Two experts answer key questions about the recent COVID-19 vaccine guideline changes. Image credit: MR.WUTTISAK PROMCHOO/Getty Images.
On May 27, 2025, the United States Health Secretary Robert F. Kennedy Jr. announced in a social media post that the Centers for Disease Control and Prevention (CDC) would no longer be recommending COVID-19 vaccination to pregnant individuals or healthy children.
The announcement came shortly after another statement published by Food and Drug Administration (FDA) officials in The New England Journal of Medicine (NEJM), which suggested that COVID-19 immunization programmes should, going forward, focus on older adults and those at high risk of developing severe disease, should they become infected with SARS-CoV-2, the virus that causes COVID-19.
These changes to the official immunization schedule have spurred questions and caused some concern, particularly as a new, more transmissible variant of SARS-CoV-2, called NB.1.8.1, has emerged in the U.S.
Medical News Today has spoken to Daniel Ganjian, MD, FAAP, board certified pediatrician at Providence Saint John’s Health Center in Santa Monica, CA, and Monica Gandhi, MD, MPH, an infectious disease specialist at the University of California, San Francisco, to answer the most pressing questions.
How do the new guidelines affect pregnant people?
One concern when it comes to the potential impact on pregnant people is that a lack of access to COVID-19 vaccination might actually increase the risk of pregnancy complications.
“If COVID-19 vaccines are no longer recommended for pregnant individuals, pregnant individuals would lose a key intervention that reduces their risk of severe COVID-19, ICU [intensive care unit] admission, preterm birth, and perinatal death,” Ganjian told MNT.
“[Currently,] the American College of Obstetricians and Gynecologists, the Society for Maternal-Fetal Medicine, and [previously] the Centers for Disease Control and PreventionTrusted Source have all recommended COVID-19 vaccination in pregnancy due to these risks,” he noted.

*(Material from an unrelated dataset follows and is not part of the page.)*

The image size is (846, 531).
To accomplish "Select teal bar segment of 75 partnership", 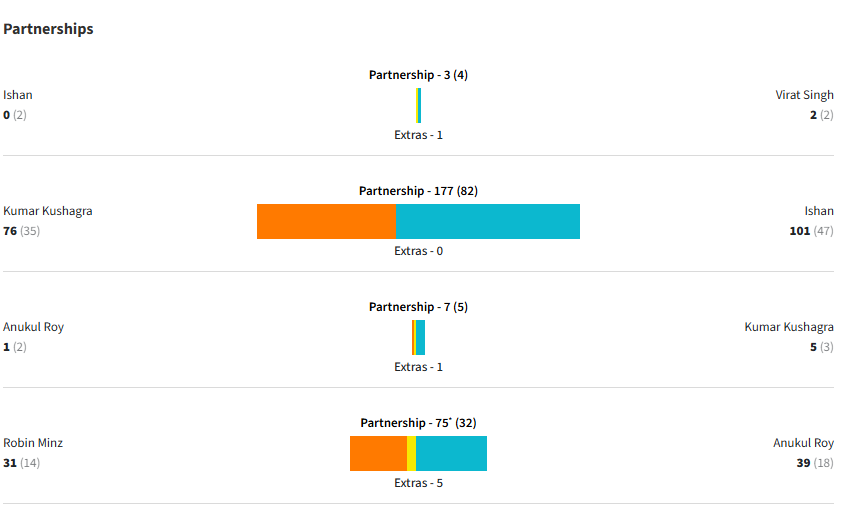I will pyautogui.click(x=451, y=453).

In a similar vein, Gandhi emphasized:
“Although I completely agree that the people most in need of booster COVID-19 shots ever year are those who are older (65 years or older) and those [who are] immunocompromise[d] or [have] multiple medical conditions, pregnant women are actually relatively immunocompromised and so are at risk of severe COVID-19.”
“So, I would have preferred that the guidance did not name healthy pregnant women as not needing the shot,” she told us.”